Written by Callum Walker
One NRL game stood out for more than just the entertainment on the field last weekend and that was the sight of Latrell Mitchell in tears following Souths’ victory over New Zealand Warriors.
Now playing at fullback under veteran coach Wayne Bennett, he played a starring role in the 40-12 demolition of the Warriors. He was also caught up in a number of controversial moments, including a high shot on David Fusitu’a and an alleged eye gouge on him by Wayde Egan.
The final whistle led to an outburst of emotion from Mitchell, appearing troubled as both sides departed into the dressing rooms. That anguish was confirmed as dressing room cameras picked up the 23-year-old in tears as Bennett and teammates rallied around to console him.

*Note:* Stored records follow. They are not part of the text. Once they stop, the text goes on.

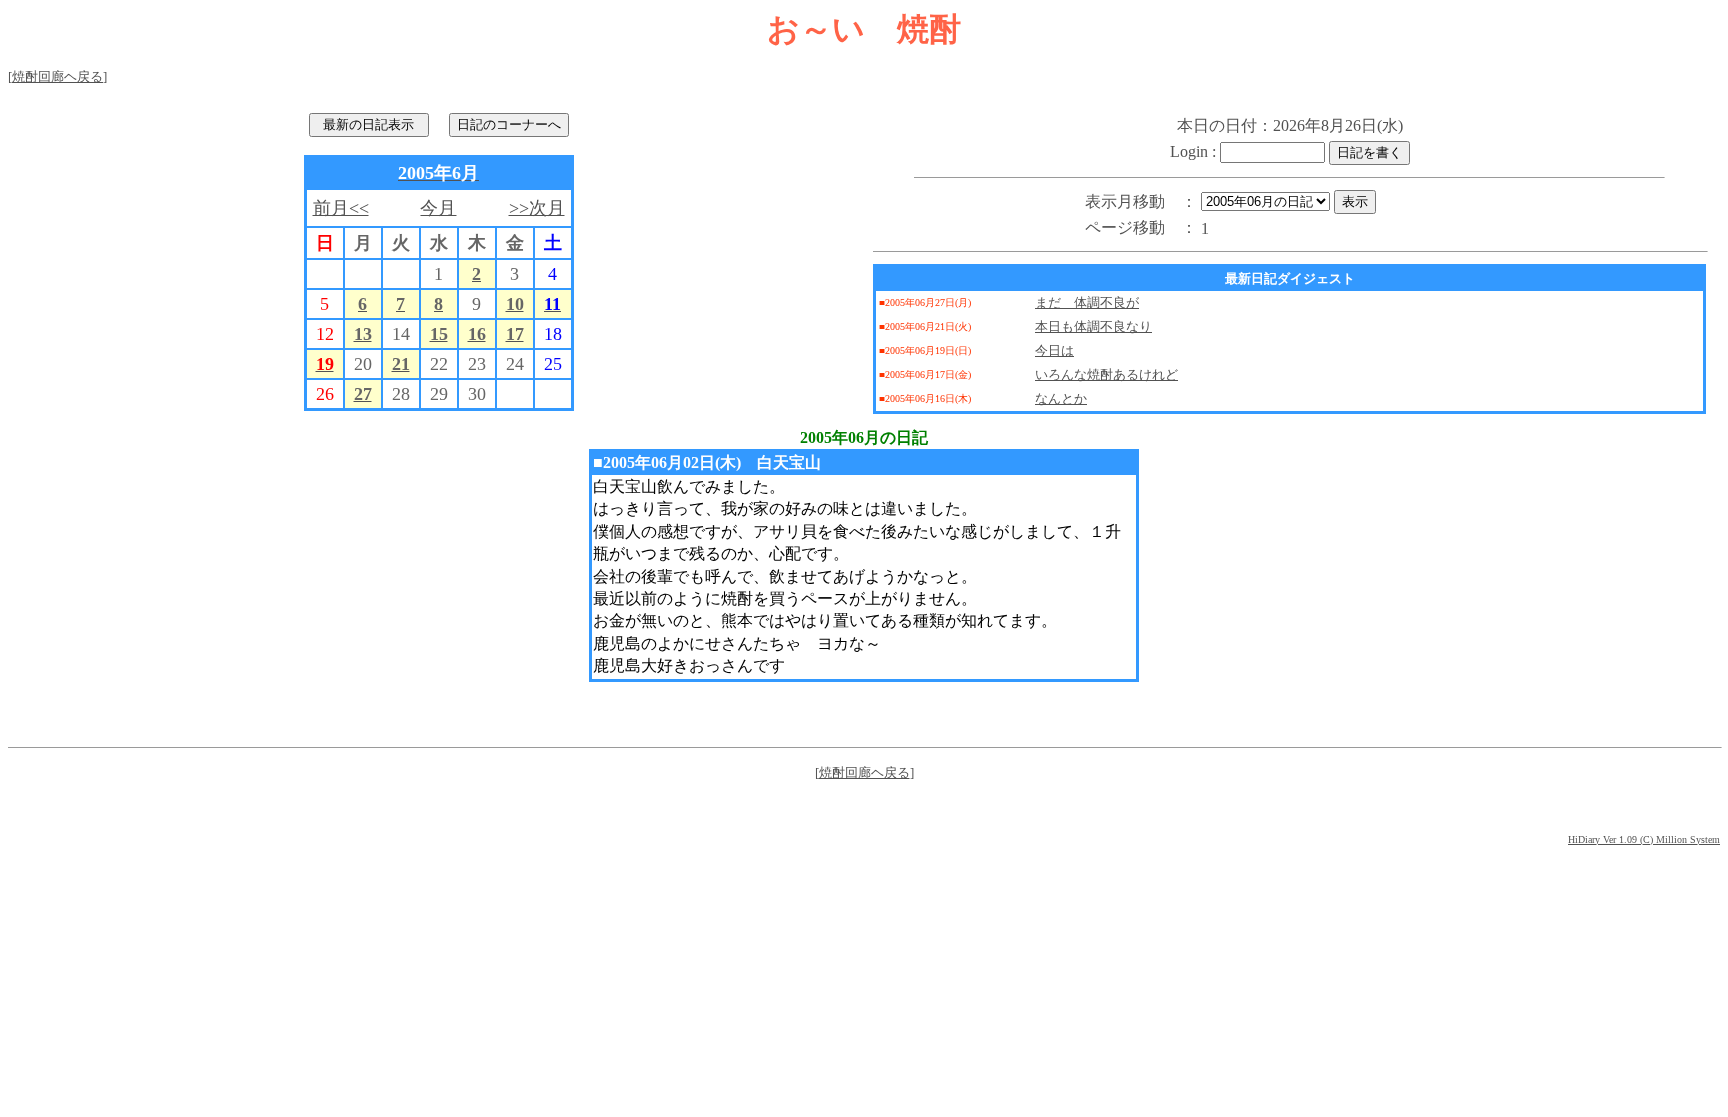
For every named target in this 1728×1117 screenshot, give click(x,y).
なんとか (1061, 398)
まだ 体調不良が (1087, 302)
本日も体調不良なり (1093, 326)
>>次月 (537, 208)
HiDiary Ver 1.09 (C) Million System (1644, 839)
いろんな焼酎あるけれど (1106, 374)
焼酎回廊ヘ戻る (57, 76)
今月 (438, 208)
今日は (1054, 350)
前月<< (341, 208)
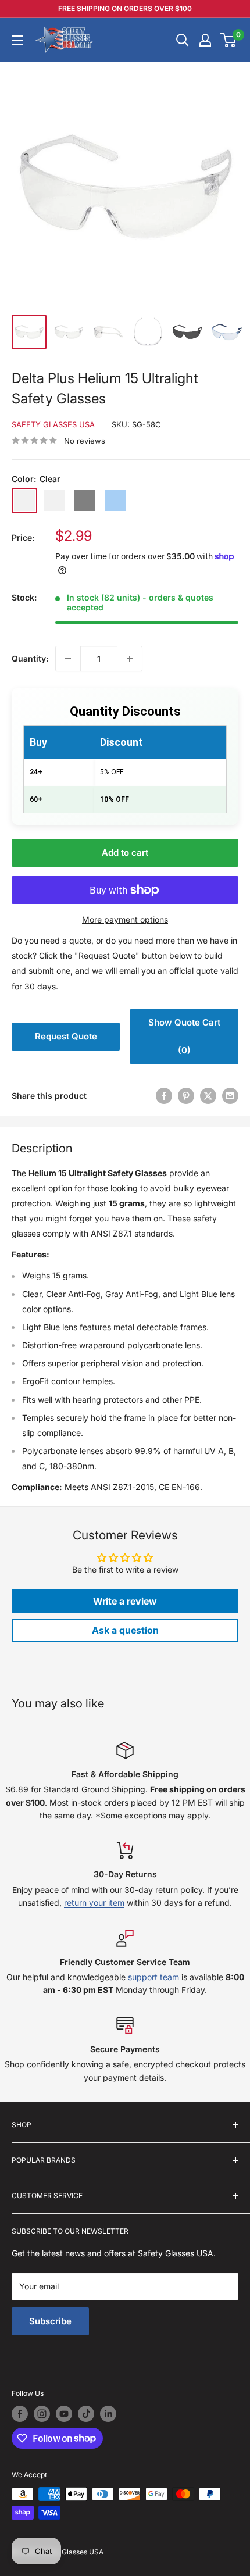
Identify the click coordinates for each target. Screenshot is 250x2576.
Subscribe (50, 2321)
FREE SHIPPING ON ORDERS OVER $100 (125, 8)
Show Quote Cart (184, 1036)
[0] (229, 40)
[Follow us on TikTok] (86, 2414)
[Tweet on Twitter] (208, 1096)
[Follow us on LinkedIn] (108, 2414)
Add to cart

Bennett spoke out against questions from the media following the game, claiming that it was none of their business. However, in this day and age with dressing room cameras fixated on players’ body language and emotions, unfortunately for Mitchell, his reaction was always going to be brought up by the media.
Of course, being able to broadcast the dressing room gives fans and pundits an insight into what goes on off the field, from coaches’ team talks to preparation and rituals. But, sometimes, common sense should prevail and events such as this should not be broadcast, especially when Mitchell’s outpouring of sentiment stems from the fact that he has been unable to see his family due to strict NRL protocol.
.@FOXSportsAUS boss Steve Crawley outlines why dressing room cameras are key to broadcast coverage @telegraph_sport https://t.co/Mz5RGzJuo7
— David Riccio (@DaveRic1) June 20, 2020
Players are human too; yes, training in a bubble can be good for team morale, but for those that are away from their family, it can be a very difficult time too. Mitchell is only 23; being in the limelight from such a young age will take its toll and being evidently close to his family will only exacerbate that.
Gone are the days that the dressing room was seen as a place to escape from all the attention, but that doesn’t mean that everything that goes on in there needs to be highlighted. This is particularly true when upsetting scenes such as those broadcasted on Friday night are raised in a post-match conference.
Let players show their emotions; there is no doubt that Mitchell has an incredibly supportive group around him, but that doesn’t mean that sometimes things get too much. After all, everybody knows that.
Dressing room cameras are unlikely to go away anytime soon – if at all in the future – but what can change is the hysteric reaction to a 23-year-old missing his family.